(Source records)
###
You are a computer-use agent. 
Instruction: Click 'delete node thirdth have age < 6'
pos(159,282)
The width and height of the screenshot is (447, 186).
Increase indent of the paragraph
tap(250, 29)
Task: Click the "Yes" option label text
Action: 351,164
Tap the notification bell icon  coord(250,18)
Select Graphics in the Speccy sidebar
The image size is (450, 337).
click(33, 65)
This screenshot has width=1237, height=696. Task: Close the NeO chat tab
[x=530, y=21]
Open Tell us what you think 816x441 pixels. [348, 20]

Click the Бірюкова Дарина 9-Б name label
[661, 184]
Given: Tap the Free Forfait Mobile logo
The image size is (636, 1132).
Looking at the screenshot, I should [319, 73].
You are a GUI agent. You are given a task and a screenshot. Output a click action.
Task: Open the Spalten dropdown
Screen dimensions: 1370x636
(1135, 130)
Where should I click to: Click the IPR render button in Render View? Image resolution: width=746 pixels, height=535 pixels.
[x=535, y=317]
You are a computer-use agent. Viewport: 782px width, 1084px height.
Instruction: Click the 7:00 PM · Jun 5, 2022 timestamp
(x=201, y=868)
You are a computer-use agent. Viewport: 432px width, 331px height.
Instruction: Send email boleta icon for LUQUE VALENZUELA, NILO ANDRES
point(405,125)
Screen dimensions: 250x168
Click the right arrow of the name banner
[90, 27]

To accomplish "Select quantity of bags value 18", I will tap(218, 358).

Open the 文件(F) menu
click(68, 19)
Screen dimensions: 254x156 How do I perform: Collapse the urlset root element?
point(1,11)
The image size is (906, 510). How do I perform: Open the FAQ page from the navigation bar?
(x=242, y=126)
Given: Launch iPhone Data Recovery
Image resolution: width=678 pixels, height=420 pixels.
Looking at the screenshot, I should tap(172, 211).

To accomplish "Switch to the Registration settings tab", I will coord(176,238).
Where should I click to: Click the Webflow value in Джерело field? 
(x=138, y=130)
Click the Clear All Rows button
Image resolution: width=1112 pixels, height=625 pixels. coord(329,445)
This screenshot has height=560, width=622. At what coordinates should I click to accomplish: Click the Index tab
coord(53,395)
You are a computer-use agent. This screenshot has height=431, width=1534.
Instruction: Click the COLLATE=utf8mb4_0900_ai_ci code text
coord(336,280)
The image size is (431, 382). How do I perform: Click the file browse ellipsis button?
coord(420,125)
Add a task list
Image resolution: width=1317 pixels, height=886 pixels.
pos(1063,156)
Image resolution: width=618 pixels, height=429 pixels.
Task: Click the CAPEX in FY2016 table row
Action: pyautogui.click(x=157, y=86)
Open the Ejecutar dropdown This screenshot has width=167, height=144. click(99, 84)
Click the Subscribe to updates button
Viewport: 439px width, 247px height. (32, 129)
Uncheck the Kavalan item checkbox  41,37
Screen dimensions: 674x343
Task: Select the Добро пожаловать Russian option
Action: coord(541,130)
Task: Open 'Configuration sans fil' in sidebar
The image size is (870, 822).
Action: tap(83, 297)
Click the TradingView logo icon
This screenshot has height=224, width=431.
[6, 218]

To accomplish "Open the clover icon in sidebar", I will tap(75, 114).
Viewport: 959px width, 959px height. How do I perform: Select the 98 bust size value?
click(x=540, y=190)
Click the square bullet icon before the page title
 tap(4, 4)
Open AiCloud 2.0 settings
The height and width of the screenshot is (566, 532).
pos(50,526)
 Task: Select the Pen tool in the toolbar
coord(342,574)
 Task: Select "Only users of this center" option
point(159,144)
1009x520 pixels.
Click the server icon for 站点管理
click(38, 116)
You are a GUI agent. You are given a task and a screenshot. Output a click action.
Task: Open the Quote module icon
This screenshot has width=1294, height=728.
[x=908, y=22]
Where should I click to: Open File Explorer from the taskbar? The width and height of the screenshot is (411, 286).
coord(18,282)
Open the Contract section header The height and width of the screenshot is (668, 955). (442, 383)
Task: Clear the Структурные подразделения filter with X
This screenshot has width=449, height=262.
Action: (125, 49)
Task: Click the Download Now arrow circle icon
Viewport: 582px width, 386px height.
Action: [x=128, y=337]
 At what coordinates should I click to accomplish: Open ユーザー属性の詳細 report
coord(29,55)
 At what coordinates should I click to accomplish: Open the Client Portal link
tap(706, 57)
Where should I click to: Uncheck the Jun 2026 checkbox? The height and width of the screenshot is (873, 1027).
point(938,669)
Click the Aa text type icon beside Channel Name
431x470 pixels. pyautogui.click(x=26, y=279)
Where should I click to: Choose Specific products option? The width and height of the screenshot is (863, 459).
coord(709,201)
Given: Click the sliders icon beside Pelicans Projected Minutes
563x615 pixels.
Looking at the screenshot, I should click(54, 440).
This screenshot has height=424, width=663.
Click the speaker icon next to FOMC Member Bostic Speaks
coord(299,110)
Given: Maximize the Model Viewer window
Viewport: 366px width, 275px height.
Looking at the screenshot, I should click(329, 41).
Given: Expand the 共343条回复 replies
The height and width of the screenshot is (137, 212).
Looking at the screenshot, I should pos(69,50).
###
ABOUT THIS TASK: Retype each entry exactly, leaving none of them out.

ANSWER BOX:
You are a computer-use agent. 
Instruction: Click 'delete node thirdth have age < 6'
pos(159,282)
The width and height of the screenshot is (447, 186).
Increase indent of the paragraph
tap(250, 29)
Task: Click the "Yes" option label text
Action: 351,164
Tap the notification bell icon  coord(250,18)
Select Graphics in the Speccy sidebar
The image size is (450, 337).
click(33, 65)
This screenshot has width=1237, height=696. Task: Close the NeO chat tab
[x=530, y=21]
Open Tell us what you think 816x441 pixels. [348, 20]

Click the Бірюкова Дарина 9-Б name label
[661, 184]
Given: Tap the Free Forfait Mobile logo
The image size is (636, 1132).
Looking at the screenshot, I should [319, 73].
You are a GUI agent. You are given a task and a screenshot. Output a click action.
Task: Open the Spalten dropdown
Screen dimensions: 1370x636
(1135, 130)
Where should I click to: Click the IPR render button in Render View? Image resolution: width=746 pixels, height=535 pixels.
[x=535, y=317]
You are a computer-use agent. Viewport: 782px width, 1084px height.
Instruction: Click the 7:00 PM · Jun 5, 2022 timestamp
(x=201, y=868)
You are a computer-use agent. Viewport: 432px width, 331px height.
Instruction: Send email boleta icon for LUQUE VALENZUELA, NILO ANDRES
point(405,125)
Screen dimensions: 250x168
Click the right arrow of the name banner
[90, 27]

To accomplish "Select quantity of bags value 18", I will tap(218, 358).

Open the 文件(F) menu
click(68, 19)
Screen dimensions: 254x156 How do I perform: Collapse the urlset root element?
point(1,11)
The image size is (906, 510). How do I perform: Open the FAQ page from the navigation bar?
(x=242, y=126)
Given: Launch iPhone Data Recovery
Image resolution: width=678 pixels, height=420 pixels.
Looking at the screenshot, I should tap(172, 211).

To accomplish "Switch to the Registration settings tab", I will coord(176,238).
Where should I click to: Click the Webflow value in Джерело field? 
(x=138, y=130)
Click the Clear All Rows button
Image resolution: width=1112 pixels, height=625 pixels. coord(329,445)
This screenshot has height=560, width=622. At what coordinates should I click to accomplish: Click the Index tab
coord(53,395)
You are a computer-use agent. This screenshot has height=431, width=1534.
Instruction: Click the COLLATE=utf8mb4_0900_ai_ci code text
coord(336,280)
The image size is (431, 382). How do I perform: Click the file browse ellipsis button?
coord(420,125)
Add a task list
Image resolution: width=1317 pixels, height=886 pixels.
pos(1063,156)
Image resolution: width=618 pixels, height=429 pixels.
Task: Click the CAPEX in FY2016 table row
Action: pyautogui.click(x=157, y=86)
Open the Ejecutar dropdown This screenshot has width=167, height=144. click(99, 84)
Click the Subscribe to updates button
Viewport: 439px width, 247px height. (32, 129)
Uncheck the Kavalan item checkbox  41,37
Screen dimensions: 674x343
Task: Select the Добро пожаловать Russian option
Action: coord(541,130)
Task: Open 'Configuration sans fil' in sidebar
The image size is (870, 822).
Action: tap(83, 297)
Click the TradingView logo icon
This screenshot has height=224, width=431.
[6, 218]

To accomplish "Open the clover icon in sidebar", I will tap(75, 114).
Viewport: 959px width, 959px height. How do I perform: Select the 98 bust size value?
click(x=540, y=190)
Click the square bullet icon before the page title
 tap(4, 4)
Open AiCloud 2.0 settings
The height and width of the screenshot is (566, 532).
pos(50,526)
 Task: Select the Pen tool in the toolbar
coord(342,574)
 Task: Select "Only users of this center" option
point(159,144)
1009x520 pixels.
Click the server icon for 站点管理
click(38, 116)
You are a GUI agent. You are given a task and a screenshot. Output a click action.
Task: Open the Quote module icon
This screenshot has width=1294, height=728.
[x=908, y=22]
Where should I click to: Open File Explorer from the taskbar? The width and height of the screenshot is (411, 286).
coord(18,282)
Open the Contract section header The height and width of the screenshot is (668, 955). (442, 383)
Task: Clear the Структурные подразделения filter with X
This screenshot has width=449, height=262.
Action: (125, 49)
Task: Click the Download Now arrow circle icon
Viewport: 582px width, 386px height.
Action: [x=128, y=337]
 At what coordinates should I click to accomplish: Open ユーザー属性の詳細 report
coord(29,55)
 At what coordinates should I click to accomplish: Open the Client Portal link
tap(706, 57)
Where should I click to: Uncheck the Jun 2026 checkbox? The height and width of the screenshot is (873, 1027).
point(938,669)
Click the Aa text type icon beside Channel Name
431x470 pixels. pyautogui.click(x=26, y=279)
Where should I click to: Choose Specific products option? The width and height of the screenshot is (863, 459).
coord(709,201)
Given: Click the sliders icon beside Pelicans Projected Minutes
563x615 pixels.
Looking at the screenshot, I should click(54, 440).
This screenshot has height=424, width=663.
Click the speaker icon next to FOMC Member Bostic Speaks
coord(299,110)
Given: Maximize the Model Viewer window
Viewport: 366px width, 275px height.
Looking at the screenshot, I should click(329, 41).
Given: Expand the 共343条回复 replies
The height and width of the screenshot is (137, 212).
Looking at the screenshot, I should pos(69,50).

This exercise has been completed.